- [To do] Please transcribe the data that follows exactly, from its first line through the line that contains "Given: Click the bell icon for 通知中心".

- [Extracted entries]
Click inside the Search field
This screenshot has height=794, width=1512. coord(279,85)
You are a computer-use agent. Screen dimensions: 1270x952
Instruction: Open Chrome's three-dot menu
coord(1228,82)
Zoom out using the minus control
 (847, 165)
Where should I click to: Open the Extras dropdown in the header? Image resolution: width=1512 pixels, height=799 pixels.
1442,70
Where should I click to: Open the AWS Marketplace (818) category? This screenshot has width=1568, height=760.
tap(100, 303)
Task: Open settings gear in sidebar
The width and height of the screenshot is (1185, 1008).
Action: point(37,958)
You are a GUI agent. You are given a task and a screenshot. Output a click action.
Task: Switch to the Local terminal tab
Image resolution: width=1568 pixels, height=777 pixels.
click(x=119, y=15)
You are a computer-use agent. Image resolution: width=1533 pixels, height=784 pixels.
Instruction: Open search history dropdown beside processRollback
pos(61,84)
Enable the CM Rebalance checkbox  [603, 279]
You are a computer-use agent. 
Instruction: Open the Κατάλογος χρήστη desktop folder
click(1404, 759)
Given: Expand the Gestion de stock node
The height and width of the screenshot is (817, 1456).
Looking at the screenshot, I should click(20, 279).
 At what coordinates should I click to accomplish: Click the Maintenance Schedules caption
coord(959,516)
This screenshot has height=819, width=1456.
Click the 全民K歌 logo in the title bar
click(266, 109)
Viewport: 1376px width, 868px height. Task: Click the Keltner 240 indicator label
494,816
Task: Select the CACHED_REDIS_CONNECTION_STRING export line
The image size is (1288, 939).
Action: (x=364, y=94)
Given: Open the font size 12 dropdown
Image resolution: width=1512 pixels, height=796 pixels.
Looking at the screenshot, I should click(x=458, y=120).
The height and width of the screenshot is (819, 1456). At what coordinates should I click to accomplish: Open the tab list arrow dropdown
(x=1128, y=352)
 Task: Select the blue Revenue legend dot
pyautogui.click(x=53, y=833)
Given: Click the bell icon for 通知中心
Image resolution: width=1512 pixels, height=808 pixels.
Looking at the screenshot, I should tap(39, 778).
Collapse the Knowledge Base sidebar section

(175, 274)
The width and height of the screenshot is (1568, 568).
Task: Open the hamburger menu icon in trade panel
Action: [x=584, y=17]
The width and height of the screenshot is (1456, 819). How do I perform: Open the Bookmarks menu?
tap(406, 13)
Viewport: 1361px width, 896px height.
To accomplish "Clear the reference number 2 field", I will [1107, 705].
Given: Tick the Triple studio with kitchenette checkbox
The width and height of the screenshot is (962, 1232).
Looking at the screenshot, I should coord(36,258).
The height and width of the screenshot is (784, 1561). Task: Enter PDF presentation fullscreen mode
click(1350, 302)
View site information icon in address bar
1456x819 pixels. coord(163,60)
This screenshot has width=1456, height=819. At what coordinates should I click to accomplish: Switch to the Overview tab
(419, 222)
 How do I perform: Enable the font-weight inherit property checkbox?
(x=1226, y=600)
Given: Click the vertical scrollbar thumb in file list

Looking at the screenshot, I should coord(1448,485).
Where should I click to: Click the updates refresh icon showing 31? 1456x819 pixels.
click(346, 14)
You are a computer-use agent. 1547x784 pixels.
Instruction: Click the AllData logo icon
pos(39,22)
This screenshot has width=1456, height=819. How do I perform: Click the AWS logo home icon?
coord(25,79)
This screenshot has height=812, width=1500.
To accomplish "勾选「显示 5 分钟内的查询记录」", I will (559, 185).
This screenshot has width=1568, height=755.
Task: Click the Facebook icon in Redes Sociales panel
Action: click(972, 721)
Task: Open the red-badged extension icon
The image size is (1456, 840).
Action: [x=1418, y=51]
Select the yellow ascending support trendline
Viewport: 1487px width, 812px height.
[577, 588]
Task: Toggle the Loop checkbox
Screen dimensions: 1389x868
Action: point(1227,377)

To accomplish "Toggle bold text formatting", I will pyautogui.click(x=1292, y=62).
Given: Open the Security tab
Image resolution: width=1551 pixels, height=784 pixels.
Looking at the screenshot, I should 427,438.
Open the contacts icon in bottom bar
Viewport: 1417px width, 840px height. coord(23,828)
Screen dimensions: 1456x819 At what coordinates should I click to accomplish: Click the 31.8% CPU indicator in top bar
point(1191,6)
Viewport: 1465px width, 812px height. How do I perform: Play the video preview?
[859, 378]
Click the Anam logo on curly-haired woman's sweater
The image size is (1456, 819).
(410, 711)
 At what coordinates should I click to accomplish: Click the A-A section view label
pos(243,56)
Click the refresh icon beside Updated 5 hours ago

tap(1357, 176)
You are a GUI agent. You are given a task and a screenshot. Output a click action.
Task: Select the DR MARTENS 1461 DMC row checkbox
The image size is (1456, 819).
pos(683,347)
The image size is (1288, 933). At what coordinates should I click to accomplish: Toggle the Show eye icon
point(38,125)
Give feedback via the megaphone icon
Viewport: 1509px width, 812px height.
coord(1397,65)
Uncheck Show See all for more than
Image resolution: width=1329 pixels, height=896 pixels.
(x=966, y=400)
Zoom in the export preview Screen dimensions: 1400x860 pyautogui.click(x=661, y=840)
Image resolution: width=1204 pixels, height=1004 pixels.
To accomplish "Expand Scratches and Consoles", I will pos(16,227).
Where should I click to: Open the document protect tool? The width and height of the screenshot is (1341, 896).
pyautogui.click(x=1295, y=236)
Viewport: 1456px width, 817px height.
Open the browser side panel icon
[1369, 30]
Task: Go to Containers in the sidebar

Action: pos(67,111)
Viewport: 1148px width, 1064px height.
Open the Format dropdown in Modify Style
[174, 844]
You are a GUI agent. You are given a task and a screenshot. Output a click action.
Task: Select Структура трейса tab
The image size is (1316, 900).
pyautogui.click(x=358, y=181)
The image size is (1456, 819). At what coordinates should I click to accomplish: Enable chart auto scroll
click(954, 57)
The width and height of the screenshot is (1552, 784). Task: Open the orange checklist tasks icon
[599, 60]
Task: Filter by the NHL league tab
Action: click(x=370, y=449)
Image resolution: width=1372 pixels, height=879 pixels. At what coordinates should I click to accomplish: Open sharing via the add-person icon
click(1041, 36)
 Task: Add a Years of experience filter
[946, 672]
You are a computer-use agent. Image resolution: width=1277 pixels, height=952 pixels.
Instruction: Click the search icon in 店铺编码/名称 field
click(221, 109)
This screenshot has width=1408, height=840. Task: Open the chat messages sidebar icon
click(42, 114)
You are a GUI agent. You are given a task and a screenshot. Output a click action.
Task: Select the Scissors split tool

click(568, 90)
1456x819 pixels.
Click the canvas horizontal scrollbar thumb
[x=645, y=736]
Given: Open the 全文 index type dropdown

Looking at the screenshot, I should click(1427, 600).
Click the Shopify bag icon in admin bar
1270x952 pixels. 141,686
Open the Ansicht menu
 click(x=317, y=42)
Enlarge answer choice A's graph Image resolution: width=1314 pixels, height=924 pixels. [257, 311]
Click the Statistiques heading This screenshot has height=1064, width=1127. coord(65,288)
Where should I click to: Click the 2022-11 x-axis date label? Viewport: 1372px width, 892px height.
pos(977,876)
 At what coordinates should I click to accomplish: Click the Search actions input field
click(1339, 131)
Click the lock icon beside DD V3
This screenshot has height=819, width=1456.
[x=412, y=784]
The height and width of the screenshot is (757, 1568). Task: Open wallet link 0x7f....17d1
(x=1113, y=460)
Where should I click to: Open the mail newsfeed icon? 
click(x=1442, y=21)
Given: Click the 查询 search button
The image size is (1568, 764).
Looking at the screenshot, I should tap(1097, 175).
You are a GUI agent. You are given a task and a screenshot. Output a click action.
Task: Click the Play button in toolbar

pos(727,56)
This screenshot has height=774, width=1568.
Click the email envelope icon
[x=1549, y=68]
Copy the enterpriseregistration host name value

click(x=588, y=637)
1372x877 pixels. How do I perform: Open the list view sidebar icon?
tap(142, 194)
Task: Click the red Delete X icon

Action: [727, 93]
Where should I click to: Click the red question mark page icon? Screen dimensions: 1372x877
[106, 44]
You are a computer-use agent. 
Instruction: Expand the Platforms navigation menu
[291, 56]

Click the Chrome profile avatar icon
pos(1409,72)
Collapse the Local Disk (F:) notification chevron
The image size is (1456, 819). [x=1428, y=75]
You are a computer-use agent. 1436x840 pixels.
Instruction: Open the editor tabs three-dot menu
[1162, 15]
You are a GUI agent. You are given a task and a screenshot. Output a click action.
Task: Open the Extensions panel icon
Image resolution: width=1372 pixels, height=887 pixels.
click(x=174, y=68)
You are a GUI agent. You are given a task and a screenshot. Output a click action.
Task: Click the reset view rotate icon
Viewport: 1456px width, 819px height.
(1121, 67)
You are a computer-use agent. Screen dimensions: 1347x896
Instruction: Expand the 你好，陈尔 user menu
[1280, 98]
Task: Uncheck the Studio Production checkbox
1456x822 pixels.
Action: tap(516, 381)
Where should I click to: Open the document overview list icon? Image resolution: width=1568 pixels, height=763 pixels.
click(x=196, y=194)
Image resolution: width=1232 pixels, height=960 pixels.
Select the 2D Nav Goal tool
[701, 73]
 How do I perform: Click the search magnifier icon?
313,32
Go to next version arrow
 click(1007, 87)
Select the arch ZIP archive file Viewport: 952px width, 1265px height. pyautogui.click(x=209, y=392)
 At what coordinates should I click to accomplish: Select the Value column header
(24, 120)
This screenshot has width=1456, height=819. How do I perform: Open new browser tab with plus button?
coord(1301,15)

- [Result]
Click inside the Search field
This screenshot has height=794, width=1512. coord(279,85)
You are a computer-use agent. Screen dimensions: 1270x952
Instruction: Open Chrome's three-dot menu
coord(1228,82)
Zoom out using the minus control
 (847, 165)
Where should I click to: Open the Extras dropdown in the header? Image resolution: width=1512 pixels, height=799 pixels.
1442,70
Where should I click to: Open the AWS Marketplace (818) category? This screenshot has width=1568, height=760.
tap(100, 303)
Task: Open settings gear in sidebar
The width and height of the screenshot is (1185, 1008).
Action: point(37,958)
You are a GUI agent. You are given a task and a screenshot. Output a click action.
Task: Switch to the Local terminal tab
Image resolution: width=1568 pixels, height=777 pixels.
click(x=119, y=15)
You are a computer-use agent. Image resolution: width=1533 pixels, height=784 pixels.
Instruction: Open search history dropdown beside processRollback
pos(61,84)
Enable the CM Rebalance checkbox  [603, 279]
You are a computer-use agent. 
Instruction: Open the Κατάλογος χρήστη desktop folder
click(1404, 759)
Given: Expand the Gestion de stock node
The height and width of the screenshot is (817, 1456).
Looking at the screenshot, I should click(20, 279).
 At what coordinates should I click to accomplish: Click the Maintenance Schedules caption
coord(959,516)
This screenshot has height=819, width=1456.
Click the 全民K歌 logo in the title bar
click(266, 109)
Viewport: 1376px width, 868px height. Task: Click the Keltner 240 indicator label
494,816
Task: Select the CACHED_REDIS_CONNECTION_STRING export line
The image size is (1288, 939).
Action: (x=364, y=94)
Given: Open the font size 12 dropdown
Image resolution: width=1512 pixels, height=796 pixels.
Looking at the screenshot, I should click(x=458, y=120).
The height and width of the screenshot is (819, 1456). At what coordinates should I click to accomplish: Open the tab list arrow dropdown
(x=1128, y=352)
 Task: Select the blue Revenue legend dot
pyautogui.click(x=53, y=833)
Given: Click the bell icon for 通知中心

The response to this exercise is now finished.